These are familiar themes of Communist-inspired revolt, but the
Bantenese revolutionaries also delved deep into their past history
to proclaim that the advent of Communist revolt would also lead to
the restoration of the Sultanate of Banten. The Banten region
illustrates strikingly that the movement from "archaic" to modern
forms of political protest is not lineal but dialectical. As Geertz
has perceptively remarked, "there is in such matters no simple
progression from 'traditional' to 'modern,' but a twisting,
spasmodic, unmethodical movement which turns as often toward
repossessing the emotions of the past as disowning them." This
dialectical connection between future, present, and past was
evident not only in the ideology of the two main revolts, but also
in the social composition of the revolutionary leadership.
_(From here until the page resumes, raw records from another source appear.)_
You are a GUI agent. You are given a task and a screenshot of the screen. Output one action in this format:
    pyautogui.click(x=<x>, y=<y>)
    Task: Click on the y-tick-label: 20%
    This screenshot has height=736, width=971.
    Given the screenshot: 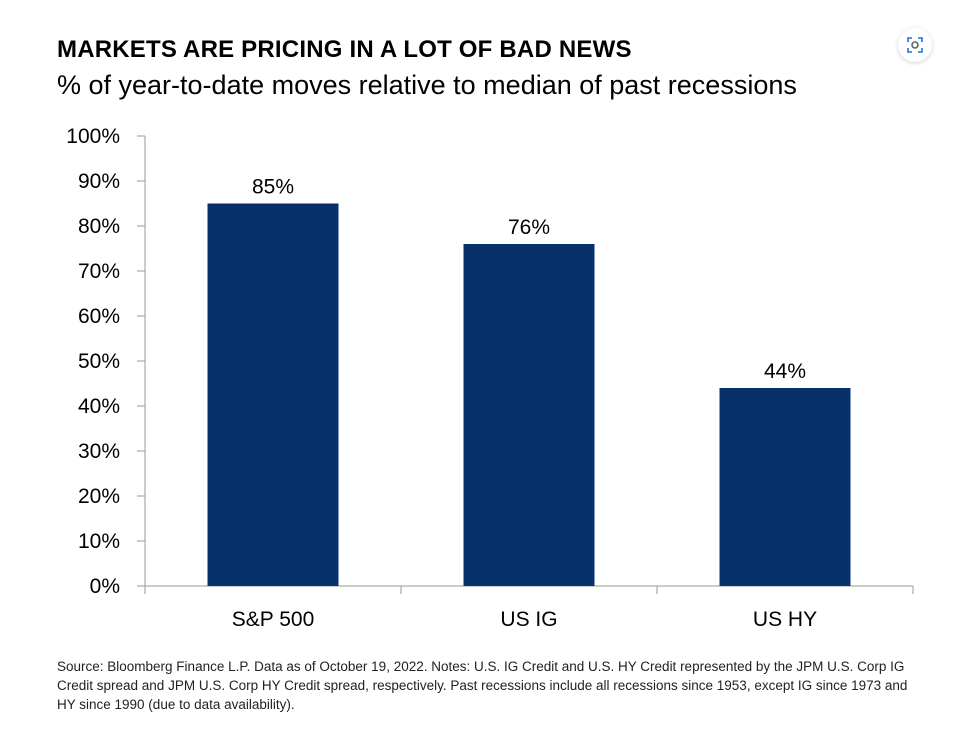 What is the action you would take?
    pyautogui.click(x=99, y=496)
In both
uprisings descendants of the former Sultans of Banten, called
tubagus, and others holding noble titles they had borne from old,
played a prominent role. Indeed one of the very first actions of
the Indonesian Communist Party (PKI) branch in 1925 was to demand
compensation and pensions for all who bore the title tubagus from a
sultanate abolished nearly a century before. They rubbed shoulders
in the revolutionary leadership with other traditional leaders of
peasant revolt, such as the Islamic teachers, the ulama, and the
local men of violence, the jawara, but also with more "modern"
revolutionaries such as artisans, printers, journalists, and trade
unionists. In short, the uncompromising insistence on modernity
that was to be a hallmark of the PKI after 1951 was certainly not a
prominent feature of the movement in the 1920s or in 1945.